Effective leaders make complexity simple to create common understanding across the organization. In fact, if you review the meetings and presentations that you attended in the last two weeks, who got the most traction with their ideas? Speakers that made things complex and tedious. Or, speakers that articulated their positions in a simple, straightforward manner. As a general rule, complexity occurs for one of two reasons: the person does not have a thorough command of the subject matter or the person has poor communication skills.
For example, what definition of marketing will resonate and be best understood by people? Marketing is a system of activities designed to price, place (distribute) and promote products and services that satisfy the needs and wants of target customers and markets in order to achieve business objectives. Huh? Or, marketing is what you do to get customers in front of you. The second because it is easier to understand and put to use. In software development, there is a saying that usability drives adoptability. In leadership, simplicity drives understanding and action.
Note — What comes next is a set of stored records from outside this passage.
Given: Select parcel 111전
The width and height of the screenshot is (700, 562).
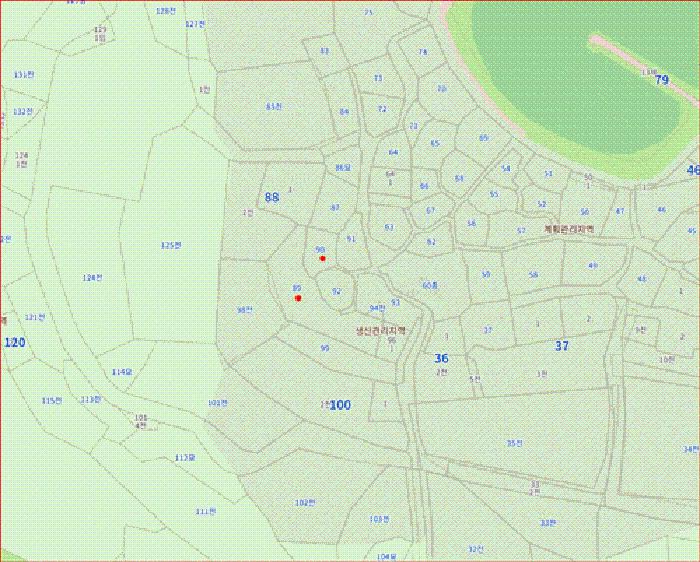Looking at the screenshot, I should coord(205,511).
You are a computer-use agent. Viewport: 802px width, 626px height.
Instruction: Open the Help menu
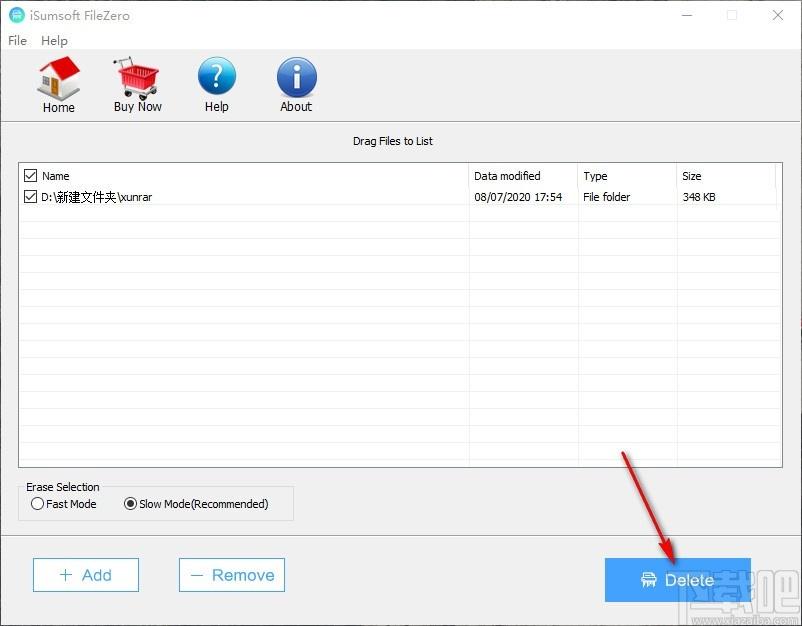[54, 41]
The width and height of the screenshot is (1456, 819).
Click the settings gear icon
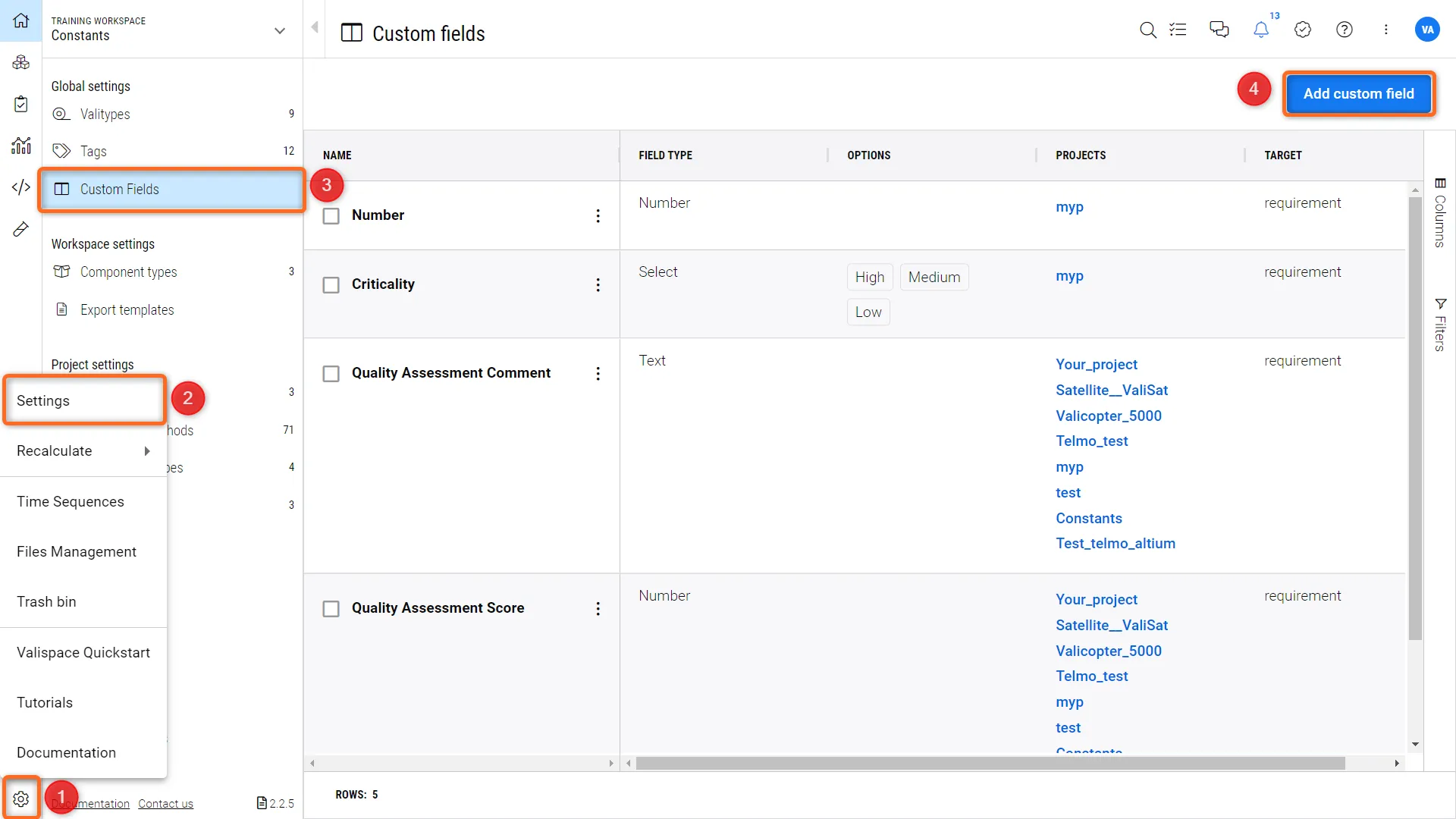pyautogui.click(x=21, y=799)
Too often complexity is synonymous with being savvy and having sophistication. In practice, complexity is more synonymous with failed initiatives, programs, etc. Effective leaders know that you do not solve complex issues and problems with more complexity. You solve them through simplification. Simplifying problems and issues increases focus. Focus removes distractions and creates better execution. Simplification also increases speed, including response-time, decision-making and action. As Jack Welch says, “You cannot have speed without simplicity.”
In summary, effective leaders are ruthless simplifiers of the business. If they want people to know the time, they do not tell them how to build a clock; they tell them the time. Effective leadership means condensing and synthesizing large amounts of data and information into simple, powerful thoughts and ideas. They eliminate the complex, redundant and unnecessary and reduce communication down to its simplest form, so people can understand and use it. As Longfellow said, “… in all things, the supreme excellence is simplicity.”